Source : Commission de la culture, de l'éducation et de la communication

L'élaboration, au niveau des régions, des départements ou des collectivités à statut particulier, de contrats de territoire avec les collectivités des échelons inférieurs permettrait, par exemple, d'améliorer la coopération entre les collectivités. L'outil apparaît encore insuffisamment mobilisé dans le domaine culturel, alors même qu'il constitue un bon moyen de structurer et de pérenniser la politique culturelle entre les collectivités volontaires.

De manière générale, les acteurs culturels sont dans l'attente d'un plus grand nombre d' outils de contractualisation et de planification pour renforcer la cohérence de l'action des collectivités territoriales sur le territoire et bénéficier d'une meilleure lisibilité budgétaire au travers d' engagements pluriannuels .

L' État reste un acteur fondamental de ce travail de co-construction . Sous son impulsion, plusieurs outils de construction conjointe des politiques culturelles ont été développés depuis une dizaine d'années, en concertation avec les collectivités territoriales et les acteurs culturels, pour favoriser le développement de certains pans de la culture à l'échelle d'un territoire. Le principe de ces outils est double : d'une part, garantir la diversité de la création et l'accès aux oeuvres, avec la volonté de prendre en compte la situation des territoires ruraux et périurbains, et, d'autre part, contribuer à la structuration professionnelle et au développement économique des secteurs culturels concernés. C'est notamment l'objectif des schémas d'orientation pour le développement des musiques actuelles (SOLIMA) et des schémas d'orientation pour le développement des arts visuels (SODAVI).

Des efforts seraient souhaitables pour que l'ensemble des territoires soient couverts par ces schémas . Une réflexion pourrait également être engagée pour en élaborer en faveur d'autres disciplines artistiques et culturelles.

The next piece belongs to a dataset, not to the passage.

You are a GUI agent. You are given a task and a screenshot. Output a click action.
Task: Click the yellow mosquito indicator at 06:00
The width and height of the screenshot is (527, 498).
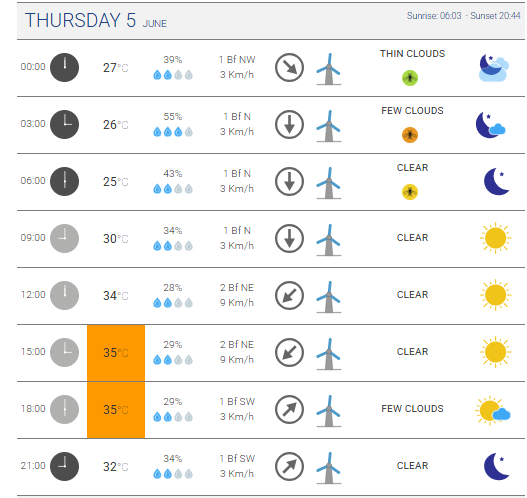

Ces outils de coopération politique présentent plusieurs intérêts. Déjà, ils favorisent les échanges et la connaissance mutuelle entre les acteurs culturels d'un secteur et les collectivités publiques participantes. Ensuite, ils permettent aux collectivités publiques de hiérarchiser leurs priorités pour un secteur. Enfin, ils sont déterminants pour la structuration des filières à l'échelle des territoires, une question souvent fondamentale pour les acteurs culturels. Il n'est d'ailleurs pas rare qu'ils soient suivis de l'adoption, quelques années après, de contrats de filière.

Même si l'attention se focalise aujourd'hui davantage sur la question du financement des politiques culturelles, la dimension politique ne doit pas être négligée . La mise en place de tels outils de coopération politique est un moyen d'impliquer durablement les collectivités territoriales en faveur de la culture et d'obtenir que leurs actions sur le territoire soient plus cohérentes et mutualisées.

Préconisation : encourager les régions, les départements et les collectivités à statut particulier, selon l'organisation locale et les thématiques traitées, à jouer un rôle de coordinateur des politiques territoriales, sans pour autant désigner une collectivité chef de file en matière culturelle, et développer les mécanismes de contractualisation dans le domaine de la culture.